Pre-Execution Query Slot-Time Prediction in Cloud Data Warehouses: A Feature-Scoped Machine Learning Approach

Cloud data warehouses bill compute based on slot-time consumed. In shared multi-tenant environments, query cost is highly variable and hard to estimate before execution, causing budget overruns and degraded scheduling. Static query-planner heuristics fail to capture complex SQL structure, data skew, and workload contention. We present a feature-scoped machine learning approach that predicts BigQuery slot-time before execution using only pre-execution observable signals: a structured query complexity score derived from SQL operator costs, data volume features from planner estimates and workload metadata, and textual features from query text. We deliberately exclude runtime factors (slot-pool utilization, cache state, realized skew) unknowable at submission. The model uses a HistGradientBoostingRegressor trained on log-transformed slot-time, with a TF-IDF + TruncatedSVD-512 text pipeline fused with numeric and categorical features. Trained on 749 queries across seven deployment environments and evaluated out-of-distribution on 746 queries from two held-out environments, the model achieves MAE 1.17 slot-minutes, RMSE 4.71, and 74% explained variance on the full workload. On cost-significant queries (slot-time >= 0.01 min, N=282) the model achieves MAE 3.10 versus 4.95 for a predict-mean baseline and 4.54 for predict-median, a 30-37% reduction. On long-tail queries (>= 20 min, N=22) the model does not outperform trivial baselines, consistent with the hypothesis that long-tail queries are dominated by unobserved runtime factors outside the current feature scope. A complexity-routed dual-model architecture is described as a practical refinement, and directions for closing the long-tail gap are identified as future work.
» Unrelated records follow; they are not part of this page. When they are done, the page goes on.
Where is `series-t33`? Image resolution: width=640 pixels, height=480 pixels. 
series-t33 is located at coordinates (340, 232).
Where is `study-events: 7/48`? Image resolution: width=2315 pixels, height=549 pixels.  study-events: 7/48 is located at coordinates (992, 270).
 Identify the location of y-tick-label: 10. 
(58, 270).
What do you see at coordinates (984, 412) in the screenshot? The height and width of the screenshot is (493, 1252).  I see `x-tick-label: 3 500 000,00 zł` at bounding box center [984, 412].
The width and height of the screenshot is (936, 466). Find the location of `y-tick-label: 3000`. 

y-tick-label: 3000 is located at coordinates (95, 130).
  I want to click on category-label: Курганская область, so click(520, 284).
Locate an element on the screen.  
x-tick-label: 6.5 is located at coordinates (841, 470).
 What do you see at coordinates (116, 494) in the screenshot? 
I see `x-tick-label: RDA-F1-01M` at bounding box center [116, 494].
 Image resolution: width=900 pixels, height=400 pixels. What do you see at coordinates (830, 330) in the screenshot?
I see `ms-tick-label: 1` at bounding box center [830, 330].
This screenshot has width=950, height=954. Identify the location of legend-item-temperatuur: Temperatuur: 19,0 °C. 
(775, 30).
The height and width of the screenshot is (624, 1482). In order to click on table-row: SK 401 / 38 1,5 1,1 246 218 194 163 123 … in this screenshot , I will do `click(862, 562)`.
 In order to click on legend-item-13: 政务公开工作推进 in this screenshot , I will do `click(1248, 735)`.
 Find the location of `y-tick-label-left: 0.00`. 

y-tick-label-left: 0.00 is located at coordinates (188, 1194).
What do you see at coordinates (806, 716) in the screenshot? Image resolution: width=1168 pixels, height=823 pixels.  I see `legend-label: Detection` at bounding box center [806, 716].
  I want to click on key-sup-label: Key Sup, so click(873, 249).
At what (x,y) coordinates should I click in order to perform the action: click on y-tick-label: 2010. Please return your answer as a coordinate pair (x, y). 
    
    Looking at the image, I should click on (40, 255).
翻译：云端数据仓库按消耗的时隙时间计费。在共享多租户环境中，查询成本高度可变且难以在执行前准确估算，导致预算超支和调度性能下降。静态查询规划器启发式方法无法捕捉复杂的SQL结构、数据倾斜和工作负载竞争。我们提出一种特征限定型机器学习方法，仅利用执行前可观测信号预测BigQuery时隙时间：基于SQL算子成本的结构化查询复杂度评分、来自规划器估计和工作负载元数据的数据量特征，以及查询文本中的文本特征。我们刻意排除了提交时无法获知的运行时因素（时隙池利用率、缓存状态、实际倾斜）。模型采用对时隙时间取对数变换后训练的HistGradientBoostingRegressor，通过TF-IDF+TruncatedSVD-512文本流水线与数值和类别特征融合。该模型在七个部署环境中的749条查询上训练，并在两个保留环境的746条查询上进行分布外评估，在全量工作负载上实现了1.17时隙分钟的MAE、4.71的RMSE以及74%的解释方差。对于成本显著的查询（时隙时间>=0.01分钟，N=282），模型MAE为3.10，而预测均值基线和预测中位数基线分别为4.95和4.54，降低了30%-37%。对于长尾查询（>=20分钟，N=22），模型未超越平凡基线，这与长尾查询主要由当前特征范围外不可观测的运行时因素主导的假设一致。我们描述了复杂度路由双模型架构作为实用改进，并指出了弥合长尾差距的未来工作方向。